_Task details_: Nothing but the lines from the one containing "Where should I click to: Open" through the end of the entries below should be set down, each exactly as written.

_The data_:
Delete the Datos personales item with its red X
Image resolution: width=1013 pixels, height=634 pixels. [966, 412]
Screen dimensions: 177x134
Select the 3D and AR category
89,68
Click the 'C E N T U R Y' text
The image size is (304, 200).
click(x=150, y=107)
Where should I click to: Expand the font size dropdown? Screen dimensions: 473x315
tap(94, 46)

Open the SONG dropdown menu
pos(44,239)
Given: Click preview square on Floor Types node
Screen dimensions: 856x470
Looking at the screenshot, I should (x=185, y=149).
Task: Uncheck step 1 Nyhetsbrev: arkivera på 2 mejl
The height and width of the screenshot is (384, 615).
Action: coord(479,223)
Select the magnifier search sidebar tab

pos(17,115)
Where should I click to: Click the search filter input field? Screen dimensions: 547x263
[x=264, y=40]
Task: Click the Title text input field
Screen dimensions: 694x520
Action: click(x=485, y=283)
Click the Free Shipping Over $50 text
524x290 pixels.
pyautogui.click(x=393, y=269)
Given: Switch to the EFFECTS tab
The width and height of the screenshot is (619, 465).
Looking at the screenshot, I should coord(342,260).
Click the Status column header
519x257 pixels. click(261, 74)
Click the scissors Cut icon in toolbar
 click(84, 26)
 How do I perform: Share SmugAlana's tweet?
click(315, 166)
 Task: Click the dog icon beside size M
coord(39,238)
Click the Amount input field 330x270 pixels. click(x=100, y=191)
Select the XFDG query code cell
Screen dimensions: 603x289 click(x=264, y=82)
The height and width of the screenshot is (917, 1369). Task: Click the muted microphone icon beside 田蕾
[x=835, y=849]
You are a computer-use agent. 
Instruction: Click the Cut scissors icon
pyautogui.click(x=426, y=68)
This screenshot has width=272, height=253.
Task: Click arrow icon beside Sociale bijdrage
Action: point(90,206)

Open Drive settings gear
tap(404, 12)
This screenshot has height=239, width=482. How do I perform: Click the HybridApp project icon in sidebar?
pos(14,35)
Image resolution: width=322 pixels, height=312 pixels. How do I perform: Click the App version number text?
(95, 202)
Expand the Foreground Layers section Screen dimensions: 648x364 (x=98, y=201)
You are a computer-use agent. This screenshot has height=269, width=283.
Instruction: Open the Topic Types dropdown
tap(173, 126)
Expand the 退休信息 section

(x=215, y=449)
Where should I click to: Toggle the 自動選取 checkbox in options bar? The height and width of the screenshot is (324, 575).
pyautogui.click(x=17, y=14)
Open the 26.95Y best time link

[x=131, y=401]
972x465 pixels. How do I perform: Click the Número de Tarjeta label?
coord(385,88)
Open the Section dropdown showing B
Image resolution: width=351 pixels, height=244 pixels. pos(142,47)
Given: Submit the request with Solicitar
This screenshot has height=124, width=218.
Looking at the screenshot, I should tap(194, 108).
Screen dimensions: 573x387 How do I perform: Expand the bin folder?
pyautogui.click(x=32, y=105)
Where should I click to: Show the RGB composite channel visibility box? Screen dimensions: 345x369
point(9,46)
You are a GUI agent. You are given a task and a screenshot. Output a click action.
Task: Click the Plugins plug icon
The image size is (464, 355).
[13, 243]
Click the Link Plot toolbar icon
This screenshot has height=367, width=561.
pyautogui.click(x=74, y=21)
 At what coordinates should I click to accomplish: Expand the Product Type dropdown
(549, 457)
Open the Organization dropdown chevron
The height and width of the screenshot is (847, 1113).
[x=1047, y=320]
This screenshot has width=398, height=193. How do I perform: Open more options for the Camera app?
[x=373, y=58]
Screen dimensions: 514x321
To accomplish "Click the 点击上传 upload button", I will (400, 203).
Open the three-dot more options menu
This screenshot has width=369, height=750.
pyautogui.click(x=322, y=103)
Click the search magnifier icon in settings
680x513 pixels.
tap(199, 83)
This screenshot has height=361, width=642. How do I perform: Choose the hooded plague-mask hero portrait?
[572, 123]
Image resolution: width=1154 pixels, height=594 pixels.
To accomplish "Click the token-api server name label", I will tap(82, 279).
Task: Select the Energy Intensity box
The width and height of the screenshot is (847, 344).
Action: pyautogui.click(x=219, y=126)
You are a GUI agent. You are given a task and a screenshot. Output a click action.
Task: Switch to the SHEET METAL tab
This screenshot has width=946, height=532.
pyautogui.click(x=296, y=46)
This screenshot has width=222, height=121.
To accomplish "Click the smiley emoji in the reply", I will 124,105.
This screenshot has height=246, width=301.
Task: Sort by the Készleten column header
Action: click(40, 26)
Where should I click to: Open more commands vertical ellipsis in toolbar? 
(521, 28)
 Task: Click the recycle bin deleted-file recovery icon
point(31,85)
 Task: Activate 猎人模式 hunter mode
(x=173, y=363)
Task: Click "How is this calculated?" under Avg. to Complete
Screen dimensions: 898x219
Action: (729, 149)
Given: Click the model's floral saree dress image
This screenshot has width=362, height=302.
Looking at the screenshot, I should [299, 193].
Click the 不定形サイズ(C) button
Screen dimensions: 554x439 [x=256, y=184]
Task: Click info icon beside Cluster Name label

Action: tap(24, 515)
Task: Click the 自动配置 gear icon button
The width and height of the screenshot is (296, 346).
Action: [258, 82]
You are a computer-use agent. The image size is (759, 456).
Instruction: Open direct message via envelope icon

_Response for this exercise_:
Where should I click to: Open more commands vertical ellipsis in toolbar? 
(521, 28)
 Task: Click the recycle bin deleted-file recovery icon
point(31,85)
 Task: Activate 猎人模式 hunter mode
(x=173, y=363)
Task: Click "How is this calculated?" under Avg. to Complete
Screen dimensions: 898x219
Action: (729, 149)
Given: Click the model's floral saree dress image
This screenshot has width=362, height=302.
Looking at the screenshot, I should [299, 193].
Click the 不定形サイズ(C) button
Screen dimensions: 554x439 [x=256, y=184]
Task: Click info icon beside Cluster Name label

Action: tap(24, 515)
Task: Click the 自动配置 gear icon button
The width and height of the screenshot is (296, 346).
Action: [258, 82]
You are a computer-use agent. The image size is (759, 456).
Instruction: Open direct message via envelope icon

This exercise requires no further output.